Canadian novelist and short-story writer (born 1975)

Alix Hawley (born 1975) is a Canadian novelist and short-story writer. Her novel, All True Not a Lie In It (Knopf 2015), won the amazon.ca First Novel Award in 2015.

== Early life and work ==
Hawley was born in Vancouver, British Columbia in 1975, but moved shortly afterwards to Kelowna, British Columbia, where she began writing early. She studied for her BA (Honors) in English Literature, with a minor in Nineteenth-Century Studies, at the University of British Columbia in Vancouver, where she won the Governor General's medal as the top graduating student in the faculty of Arts. She moved to the UK to complete a M.St. and D.Phil. under Hermione Lee's supervision at Somerville College, Oxford; her thesis discusses Virginia Woolf and nineteenth-century children's culture. She went on to complete an MA in Creative Writing (Fiction) at the University of East Anglia, studying with Andrew Motion, Richard Holmes, and Paul Magrs. Her favourite authors include Alice Munro, Patricia Highsmith, Virginia Woolf, Anita Brookner, Colm Toibin, Peter Carey and Hilary Mantel.

== Writing ==
Hawley's first book, The Old Familiar (Thistledown Press, 2008), is a collection of short stories; The Globe and Mail said: "'Genius' is a word I hesitate to use in a review; Hawley's work requires it." The book was longlisted for the ReLit award. Her story "Witching" won the CBC Literary Award for Short Fiction in 2017. "Jumbo" was runner-up in 2014, and "Tentcity" was runner-up in 2011. "Little Boy" was shortlisted in 2009. In 2013, Hawley's short story "Pig (for Oma)" was the winner of the Canada Writes "Bloodlines" short memoir contest.
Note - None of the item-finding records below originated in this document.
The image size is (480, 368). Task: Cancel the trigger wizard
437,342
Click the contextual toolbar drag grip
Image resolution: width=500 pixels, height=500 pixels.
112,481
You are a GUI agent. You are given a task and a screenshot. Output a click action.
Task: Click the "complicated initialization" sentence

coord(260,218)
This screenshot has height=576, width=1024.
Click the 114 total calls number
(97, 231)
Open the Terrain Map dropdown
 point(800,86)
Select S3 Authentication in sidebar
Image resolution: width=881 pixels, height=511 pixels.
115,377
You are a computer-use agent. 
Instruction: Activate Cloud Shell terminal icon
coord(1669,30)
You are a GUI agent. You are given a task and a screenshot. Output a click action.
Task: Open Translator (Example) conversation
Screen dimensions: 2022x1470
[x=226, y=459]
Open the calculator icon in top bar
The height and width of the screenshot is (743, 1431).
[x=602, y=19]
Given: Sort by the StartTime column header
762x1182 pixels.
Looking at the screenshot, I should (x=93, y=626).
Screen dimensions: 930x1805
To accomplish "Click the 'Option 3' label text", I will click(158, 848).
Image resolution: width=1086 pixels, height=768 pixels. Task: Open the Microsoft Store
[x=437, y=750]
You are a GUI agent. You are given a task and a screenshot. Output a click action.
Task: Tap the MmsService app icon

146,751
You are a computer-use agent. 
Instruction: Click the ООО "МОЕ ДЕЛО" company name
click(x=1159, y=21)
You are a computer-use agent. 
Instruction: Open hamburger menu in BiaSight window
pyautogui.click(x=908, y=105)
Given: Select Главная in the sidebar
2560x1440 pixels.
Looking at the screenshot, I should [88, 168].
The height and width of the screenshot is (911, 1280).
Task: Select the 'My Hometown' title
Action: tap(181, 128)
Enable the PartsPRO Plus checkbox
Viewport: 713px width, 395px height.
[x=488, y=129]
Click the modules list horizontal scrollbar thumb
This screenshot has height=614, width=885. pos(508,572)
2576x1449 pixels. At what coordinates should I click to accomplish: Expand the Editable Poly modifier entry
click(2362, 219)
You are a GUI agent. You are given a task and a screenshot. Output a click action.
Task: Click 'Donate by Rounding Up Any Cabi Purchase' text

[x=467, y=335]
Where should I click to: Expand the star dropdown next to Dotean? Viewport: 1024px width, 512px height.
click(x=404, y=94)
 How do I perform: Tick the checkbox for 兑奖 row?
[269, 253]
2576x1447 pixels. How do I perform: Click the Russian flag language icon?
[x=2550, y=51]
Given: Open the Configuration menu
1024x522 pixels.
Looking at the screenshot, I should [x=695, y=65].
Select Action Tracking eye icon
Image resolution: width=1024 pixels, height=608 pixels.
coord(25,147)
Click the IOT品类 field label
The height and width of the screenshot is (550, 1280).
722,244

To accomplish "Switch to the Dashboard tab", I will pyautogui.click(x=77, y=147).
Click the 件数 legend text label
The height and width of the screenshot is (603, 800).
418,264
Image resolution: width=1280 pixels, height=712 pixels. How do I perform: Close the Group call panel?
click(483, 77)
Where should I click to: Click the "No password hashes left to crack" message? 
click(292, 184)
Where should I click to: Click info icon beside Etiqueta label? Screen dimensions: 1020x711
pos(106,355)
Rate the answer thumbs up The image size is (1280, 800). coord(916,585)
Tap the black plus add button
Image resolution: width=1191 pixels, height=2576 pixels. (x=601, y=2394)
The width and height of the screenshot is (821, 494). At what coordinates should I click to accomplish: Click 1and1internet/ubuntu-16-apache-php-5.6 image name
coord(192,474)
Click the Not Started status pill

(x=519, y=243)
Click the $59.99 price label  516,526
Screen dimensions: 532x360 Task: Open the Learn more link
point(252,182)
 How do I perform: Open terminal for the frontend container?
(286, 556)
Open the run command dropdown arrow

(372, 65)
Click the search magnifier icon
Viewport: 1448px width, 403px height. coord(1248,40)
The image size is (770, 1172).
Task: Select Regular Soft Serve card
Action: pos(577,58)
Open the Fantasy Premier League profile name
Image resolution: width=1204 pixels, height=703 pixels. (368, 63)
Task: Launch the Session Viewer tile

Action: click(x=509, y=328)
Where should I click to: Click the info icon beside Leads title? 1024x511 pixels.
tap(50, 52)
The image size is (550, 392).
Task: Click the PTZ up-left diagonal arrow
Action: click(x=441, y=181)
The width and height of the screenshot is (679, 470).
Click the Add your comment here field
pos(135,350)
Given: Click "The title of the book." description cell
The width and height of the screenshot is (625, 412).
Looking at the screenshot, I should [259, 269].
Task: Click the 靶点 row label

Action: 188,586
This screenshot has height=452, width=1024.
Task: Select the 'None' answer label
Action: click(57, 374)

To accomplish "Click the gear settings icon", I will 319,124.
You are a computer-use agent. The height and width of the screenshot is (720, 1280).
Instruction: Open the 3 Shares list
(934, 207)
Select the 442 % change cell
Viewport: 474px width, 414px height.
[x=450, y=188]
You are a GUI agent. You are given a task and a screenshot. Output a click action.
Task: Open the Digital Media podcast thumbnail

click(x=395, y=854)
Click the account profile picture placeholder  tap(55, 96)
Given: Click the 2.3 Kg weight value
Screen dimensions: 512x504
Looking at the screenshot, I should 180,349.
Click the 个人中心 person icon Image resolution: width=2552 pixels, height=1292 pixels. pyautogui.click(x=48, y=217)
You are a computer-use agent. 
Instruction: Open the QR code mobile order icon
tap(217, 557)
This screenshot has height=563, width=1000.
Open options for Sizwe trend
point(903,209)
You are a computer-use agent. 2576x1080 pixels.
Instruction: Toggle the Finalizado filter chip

Her story was chosen from over 800 entries.

Her novel, All True Not a Lie In It (Knopf 2015), is a first-person account of Daniel Boone's captivity by the Shawnee, and was signed to Knopf as part of the New Face of Fiction Program. The novel won the amazon.ca First Novel Award and the BC Book Prize for Fiction in 2015, and was longlisted for the 2015 Scotiabank Giller Prize. The book won the Ethel Wilson Fiction Prize in 2016.

== Personal life ==
Hawley is affiliated with Okanagan College in Kelowna, where she lives with her family.